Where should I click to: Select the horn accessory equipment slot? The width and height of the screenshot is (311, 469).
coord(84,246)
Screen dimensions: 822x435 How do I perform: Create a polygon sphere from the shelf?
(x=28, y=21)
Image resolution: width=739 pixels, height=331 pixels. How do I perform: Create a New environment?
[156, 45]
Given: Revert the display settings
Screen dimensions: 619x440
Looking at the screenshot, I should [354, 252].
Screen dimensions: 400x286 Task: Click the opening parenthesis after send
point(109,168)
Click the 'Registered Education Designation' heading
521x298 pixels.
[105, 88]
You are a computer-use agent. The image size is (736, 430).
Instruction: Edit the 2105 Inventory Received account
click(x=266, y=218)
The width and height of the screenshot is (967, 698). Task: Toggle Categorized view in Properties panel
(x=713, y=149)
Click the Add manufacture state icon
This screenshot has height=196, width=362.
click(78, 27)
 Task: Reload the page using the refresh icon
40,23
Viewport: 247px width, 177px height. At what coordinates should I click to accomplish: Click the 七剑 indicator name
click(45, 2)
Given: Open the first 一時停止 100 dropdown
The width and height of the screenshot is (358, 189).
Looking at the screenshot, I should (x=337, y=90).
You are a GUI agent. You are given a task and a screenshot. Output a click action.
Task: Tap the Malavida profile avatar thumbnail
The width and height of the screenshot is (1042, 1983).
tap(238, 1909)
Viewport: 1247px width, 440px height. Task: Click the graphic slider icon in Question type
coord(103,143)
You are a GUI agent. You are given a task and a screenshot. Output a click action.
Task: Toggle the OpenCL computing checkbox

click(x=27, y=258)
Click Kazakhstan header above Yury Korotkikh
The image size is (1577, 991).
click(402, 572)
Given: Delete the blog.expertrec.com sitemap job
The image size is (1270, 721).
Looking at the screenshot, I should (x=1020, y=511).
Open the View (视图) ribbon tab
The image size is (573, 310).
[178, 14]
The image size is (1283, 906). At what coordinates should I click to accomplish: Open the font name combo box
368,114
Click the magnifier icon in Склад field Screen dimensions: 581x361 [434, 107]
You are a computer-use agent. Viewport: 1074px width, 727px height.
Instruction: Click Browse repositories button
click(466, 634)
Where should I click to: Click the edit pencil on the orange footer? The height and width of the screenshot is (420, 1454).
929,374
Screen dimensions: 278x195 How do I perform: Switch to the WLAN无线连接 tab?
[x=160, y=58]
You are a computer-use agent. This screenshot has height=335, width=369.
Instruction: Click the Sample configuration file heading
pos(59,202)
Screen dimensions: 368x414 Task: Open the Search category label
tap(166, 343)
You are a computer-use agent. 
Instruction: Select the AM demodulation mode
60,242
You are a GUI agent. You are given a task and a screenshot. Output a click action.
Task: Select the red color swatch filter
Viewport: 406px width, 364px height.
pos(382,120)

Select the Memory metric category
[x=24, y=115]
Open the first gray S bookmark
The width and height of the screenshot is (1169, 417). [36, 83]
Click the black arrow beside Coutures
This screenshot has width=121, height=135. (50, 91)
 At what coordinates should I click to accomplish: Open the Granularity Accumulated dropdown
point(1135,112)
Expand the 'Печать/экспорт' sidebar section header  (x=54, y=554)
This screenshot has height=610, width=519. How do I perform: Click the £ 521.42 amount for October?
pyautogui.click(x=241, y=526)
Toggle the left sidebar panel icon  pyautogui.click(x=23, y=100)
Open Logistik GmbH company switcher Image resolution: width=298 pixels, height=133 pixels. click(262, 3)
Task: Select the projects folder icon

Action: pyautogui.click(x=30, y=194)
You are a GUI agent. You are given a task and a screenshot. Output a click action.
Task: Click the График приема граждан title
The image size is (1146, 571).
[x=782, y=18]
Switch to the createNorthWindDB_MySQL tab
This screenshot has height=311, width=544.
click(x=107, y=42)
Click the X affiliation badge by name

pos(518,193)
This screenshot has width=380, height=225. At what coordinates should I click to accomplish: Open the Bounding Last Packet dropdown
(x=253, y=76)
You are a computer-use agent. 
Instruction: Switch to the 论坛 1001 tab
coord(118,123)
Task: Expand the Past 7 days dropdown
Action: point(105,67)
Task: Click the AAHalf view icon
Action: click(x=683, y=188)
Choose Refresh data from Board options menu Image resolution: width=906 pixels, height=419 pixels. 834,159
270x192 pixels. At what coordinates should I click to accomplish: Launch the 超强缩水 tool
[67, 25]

What you should do
Copy the material above so that it matches line for line.

Response to this task
Where should I click to: Select the horn accessory equipment slot? The width and height of the screenshot is (311, 469).
coord(84,246)
Screen dimensions: 822x435 How do I perform: Create a polygon sphere from the shelf?
(x=28, y=21)
Image resolution: width=739 pixels, height=331 pixels. How do I perform: Create a New environment?
[156, 45]
Given: Revert the display settings
Screen dimensions: 619x440
Looking at the screenshot, I should [354, 252].
Screen dimensions: 400x286 Task: Click the opening parenthesis after send
point(109,168)
Click the 'Registered Education Designation' heading
521x298 pixels.
[105, 88]
You are a computer-use agent. The image size is (736, 430).
Instruction: Edit the 2105 Inventory Received account
click(x=266, y=218)
The width and height of the screenshot is (967, 698). Task: Toggle Categorized view in Properties panel
(x=713, y=149)
Click the Add manufacture state icon
This screenshot has height=196, width=362.
click(78, 27)
 Task: Reload the page using the refresh icon
40,23
Viewport: 247px width, 177px height. At what coordinates should I click to accomplish: Click the 七剑 indicator name
click(45, 2)
Given: Open the first 一時停止 100 dropdown
The width and height of the screenshot is (358, 189).
Looking at the screenshot, I should (x=337, y=90).
You are a GUI agent. You are given a task and a screenshot. Output a click action.
Task: Tap the Malavida profile avatar thumbnail
The width and height of the screenshot is (1042, 1983).
tap(238, 1909)
Viewport: 1247px width, 440px height. Task: Click the graphic slider icon in Question type
coord(103,143)
You are a GUI agent. You are given a task and a screenshot. Output a click action.
Task: Toggle the OpenCL computing checkbox

click(x=27, y=258)
Click Kazakhstan header above Yury Korotkikh
The image size is (1577, 991).
click(402, 572)
Given: Delete the blog.expertrec.com sitemap job
The image size is (1270, 721).
Looking at the screenshot, I should (x=1020, y=511).
Open the View (视图) ribbon tab
The image size is (573, 310).
[178, 14]
The image size is (1283, 906). At what coordinates should I click to accomplish: Open the font name combo box
368,114
Click the magnifier icon in Склад field Screen dimensions: 581x361 [434, 107]
You are a computer-use agent. Viewport: 1074px width, 727px height.
Instruction: Click Browse repositories button
click(466, 634)
Where should I click to: Click the edit pencil on the orange footer? The height and width of the screenshot is (420, 1454).
929,374
Screen dimensions: 278x195 How do I perform: Switch to the WLAN无线连接 tab?
[x=160, y=58]
You are a computer-use agent. This screenshot has height=335, width=369.
Instruction: Click the Sample configuration file heading
pos(59,202)
Screen dimensions: 368x414 Task: Open the Search category label
tap(166, 343)
You are a computer-use agent. 
Instruction: Select the AM demodulation mode
60,242
You are a GUI agent. You are given a task and a screenshot. Output a click action.
Task: Select the red color swatch filter
Viewport: 406px width, 364px height.
pos(382,120)

Select the Memory metric category
[x=24, y=115]
Open the first gray S bookmark
The width and height of the screenshot is (1169, 417). [36, 83]
Click the black arrow beside Coutures
This screenshot has width=121, height=135. (50, 91)
 At what coordinates should I click to accomplish: Open the Granularity Accumulated dropdown
point(1135,112)
Expand the 'Печать/экспорт' sidebar section header  (x=54, y=554)
This screenshot has height=610, width=519. How do I perform: Click the £ 521.42 amount for October?
pyautogui.click(x=241, y=526)
Toggle the left sidebar panel icon  pyautogui.click(x=23, y=100)
Open Logistik GmbH company switcher Image resolution: width=298 pixels, height=133 pixels. click(262, 3)
Task: Select the projects folder icon

Action: pyautogui.click(x=30, y=194)
You are a GUI agent. You are given a task and a screenshot. Output a click action.
Task: Click the График приема граждан title
The image size is (1146, 571).
[x=782, y=18]
Switch to the createNorthWindDB_MySQL tab
This screenshot has height=311, width=544.
click(x=107, y=42)
Click the X affiliation badge by name

pos(518,193)
This screenshot has width=380, height=225. At what coordinates should I click to accomplish: Open the Bounding Last Packet dropdown
(x=253, y=76)
You are a computer-use agent. 
Instruction: Switch to the 论坛 1001 tab
coord(118,123)
Task: Expand the Past 7 days dropdown
Action: point(105,67)
Task: Click the AAHalf view icon
Action: click(x=683, y=188)
Choose Refresh data from Board options menu Image resolution: width=906 pixels, height=419 pixels. 834,159
270x192 pixels. At what coordinates should I click to accomplish: Launch the 超强缩水 tool
[67, 25]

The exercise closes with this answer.